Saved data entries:
========================================================================

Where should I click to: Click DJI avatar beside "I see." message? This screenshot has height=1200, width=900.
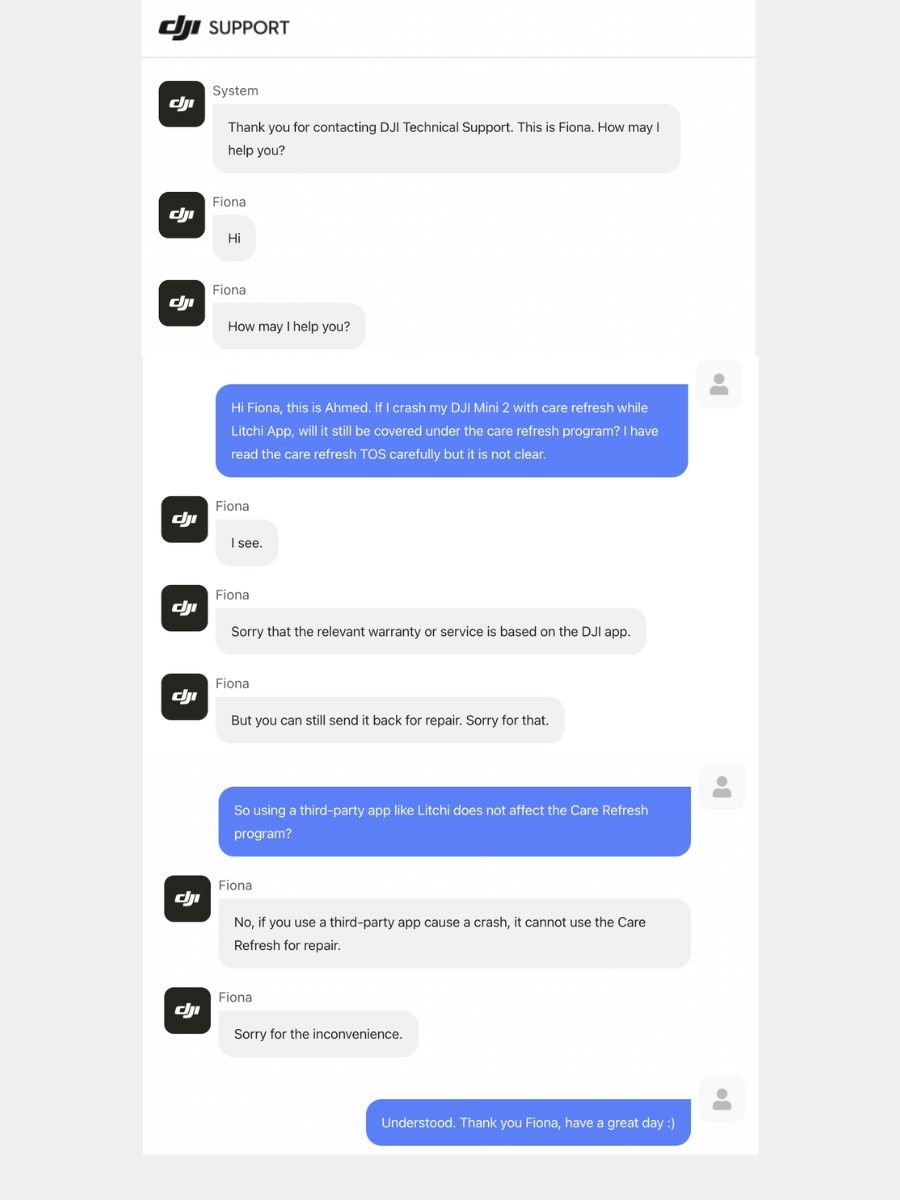click(x=185, y=519)
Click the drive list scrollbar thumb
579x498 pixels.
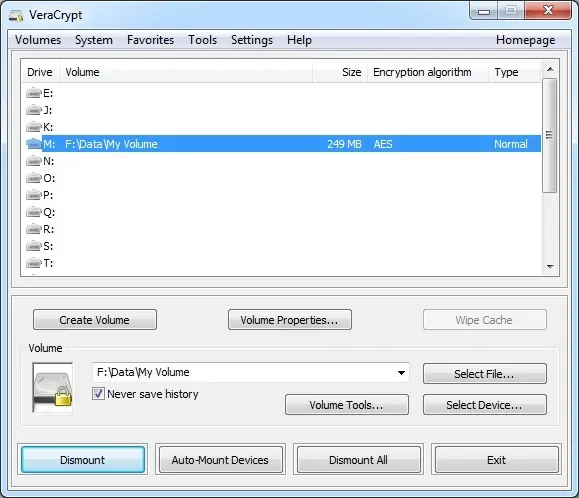(x=550, y=135)
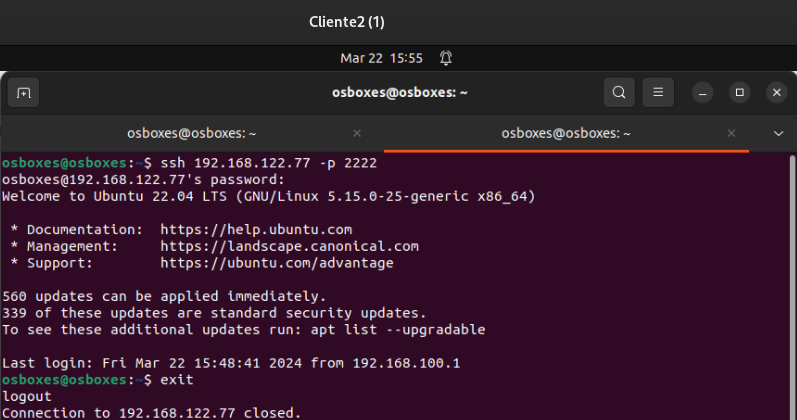The image size is (797, 420).
Task: Close the terminal window
Action: coord(777,93)
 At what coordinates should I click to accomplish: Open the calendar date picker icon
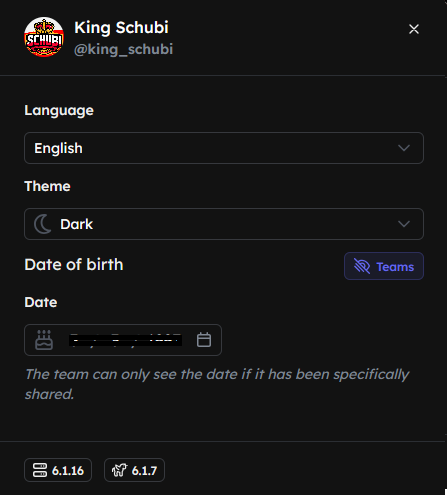[x=204, y=340]
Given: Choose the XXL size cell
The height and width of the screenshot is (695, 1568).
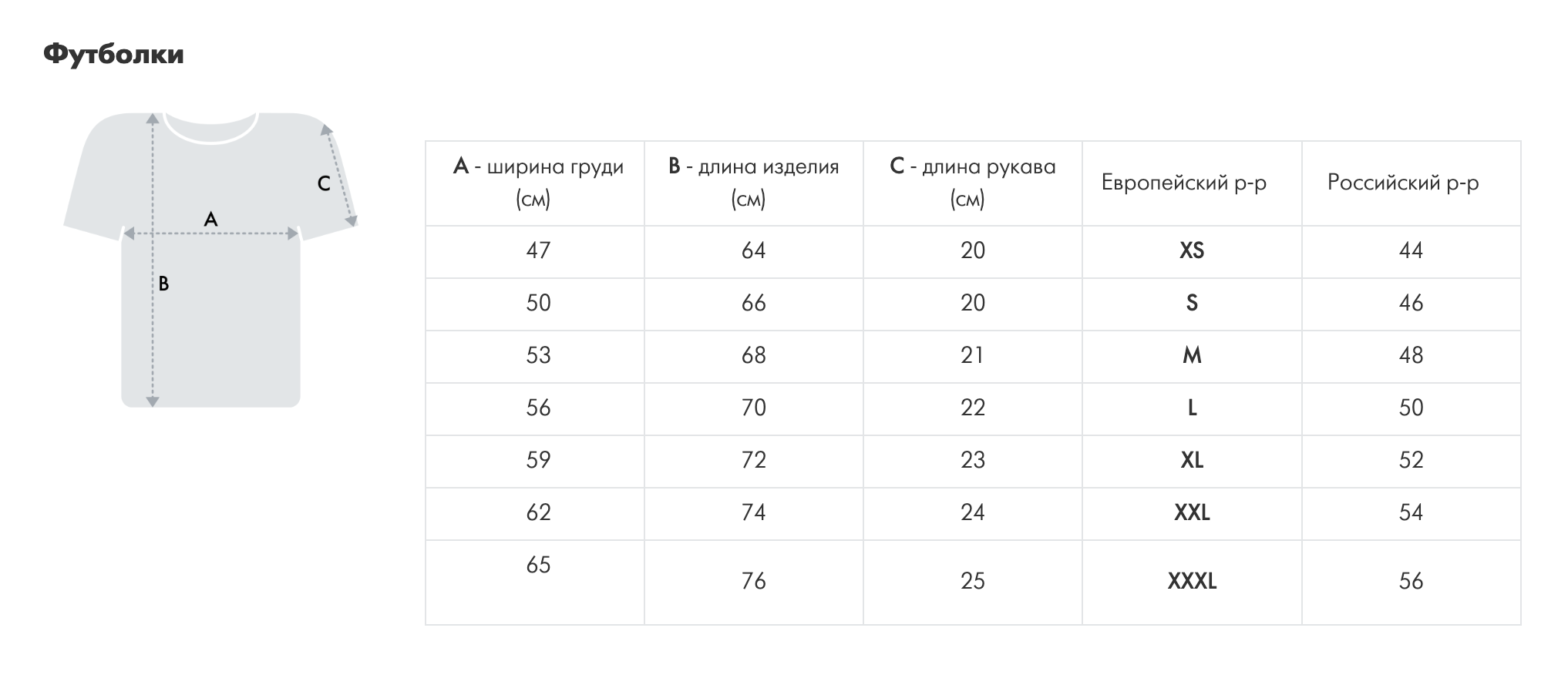Looking at the screenshot, I should [x=1191, y=512].
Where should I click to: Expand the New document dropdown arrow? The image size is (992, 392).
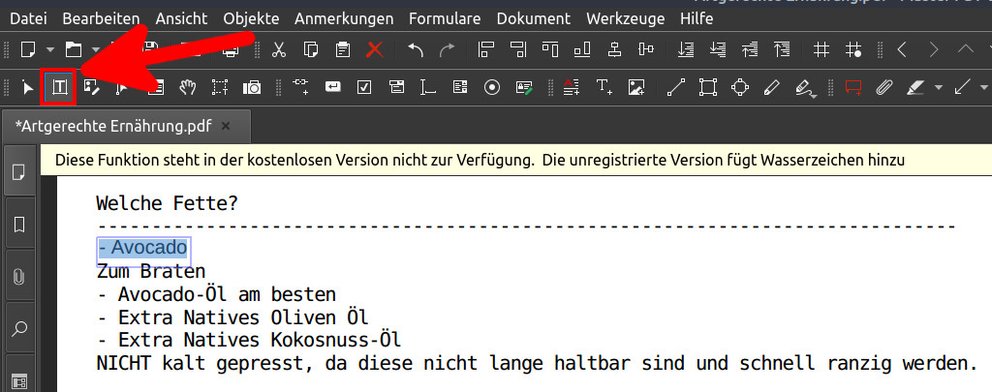click(x=50, y=50)
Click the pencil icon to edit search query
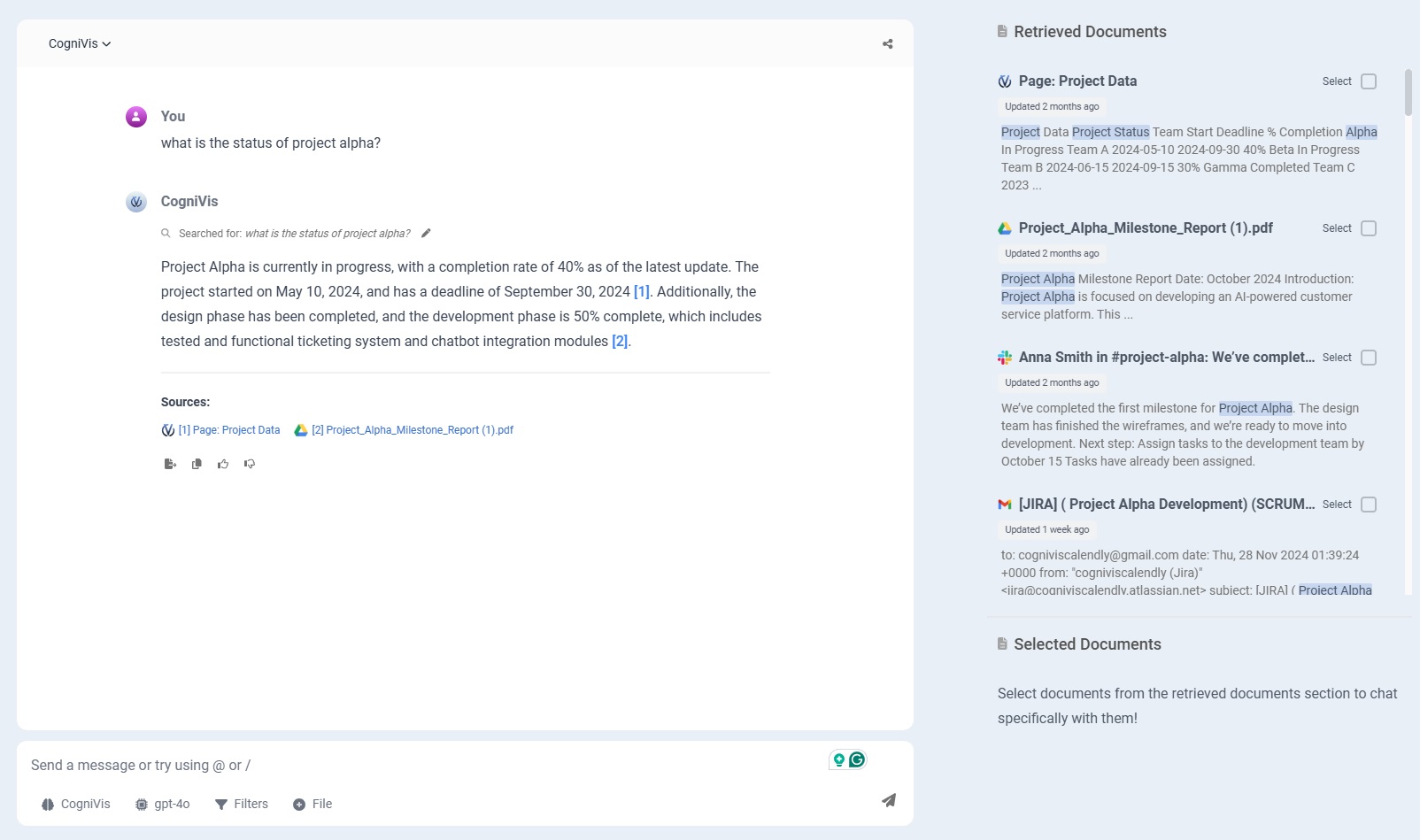The width and height of the screenshot is (1420, 840). (x=426, y=234)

========================================================================

■ What is being asked
Leave out all pictures and retype precisely the lines that run from the line containing "Where should I click to: Expand" to the last line of the records.

■ Exercise answer
Where should I click to: Expand the New document dropdown arrow? The image size is (992, 392).
click(x=50, y=50)
Click the pencil icon to edit search query
The width and height of the screenshot is (1420, 840). (x=426, y=234)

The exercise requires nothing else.